San Pedro Lagunillas is both a municipality and the municipal seat of the same in the Mexican state of Nayarit, being the least populous municipality in Nayarit. The population of the municipality was 7,155 (2005) in a total area of 520 square kilometers. The population of the town and municipal seat was 3,630 (2005).
The population has been declining since 1980 when it was 8,308 inhabitants.

The municipality of San Pedro Lagunillas is located at the following extreme coordinates: from parallel 20° 59’ to 21° 20’ latitude north and from meridian 104° 37’ to 104° 54’ longitude west. It is located in the south of the state of Nayarit and is bounded in the north and east by the municipality of Santa María del Oro, in the south by the municipality of Ahuacatlán and the state of Jalisco, and in the west by the municipality of Compostela.

The pre-Hispanic name was "Ximochoque", which means "Place of bitter jars". With the arrival of the Spanish the place was rebaptized with the name of San Pedro Lagunillas to honor the first Count of Miravalle, Pedro Alonso Dávalos Bracamonte y Uibarri, who provided the resources for the construction of the church and in reference to the lakes of clear water found in the region.

Most of the municipality belongs to a volcanic zone.

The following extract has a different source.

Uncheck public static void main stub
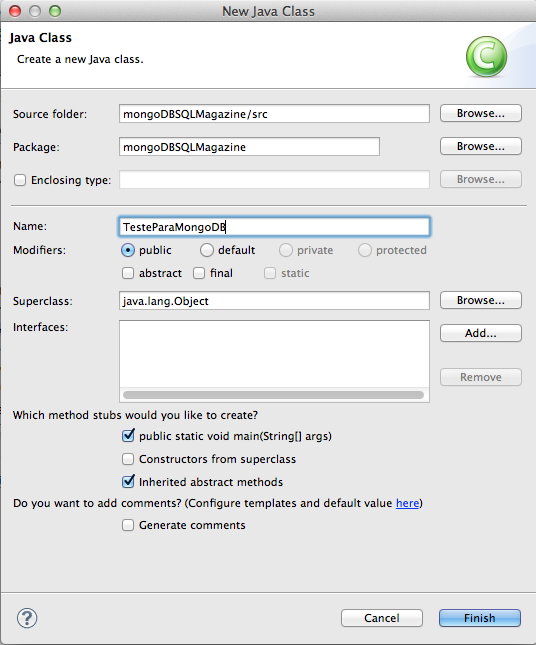 (128, 436)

The main elevations are "Cerro Grande"(2,000 meters), "Cerro Tetillas" (1,760 meters), "Cerro La Palma" (1,740 meters), "Cerro Estiladero" (1,600 meters), "Cerro El Carretón" (1,580 meters), and the extinct volcano of "Tepetiltic" (1,500 meters).

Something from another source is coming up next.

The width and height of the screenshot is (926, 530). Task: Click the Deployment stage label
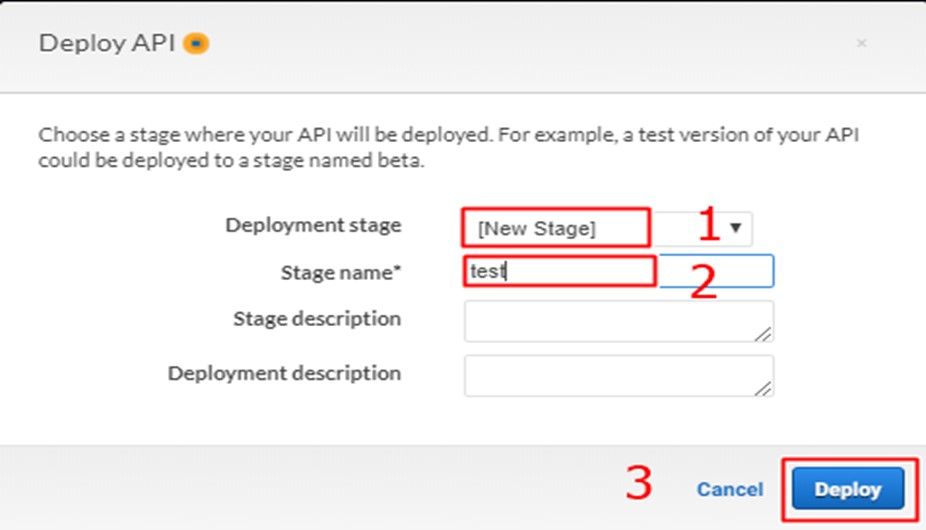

The economy is mainly agricultural with the main crops being corn, beans, and sugarcane. There is some cattle raising with 34,214 head counted in the 1990 census.

Due to the seasonal nature of the agriculture there has been intensive emigration in the last twenty years, especially to the United States of America.

The main tourist sights are the two lakes of San Pedro and Tepetiltic. There is also a small museum in the town with displays of pre-Columbian artifacts.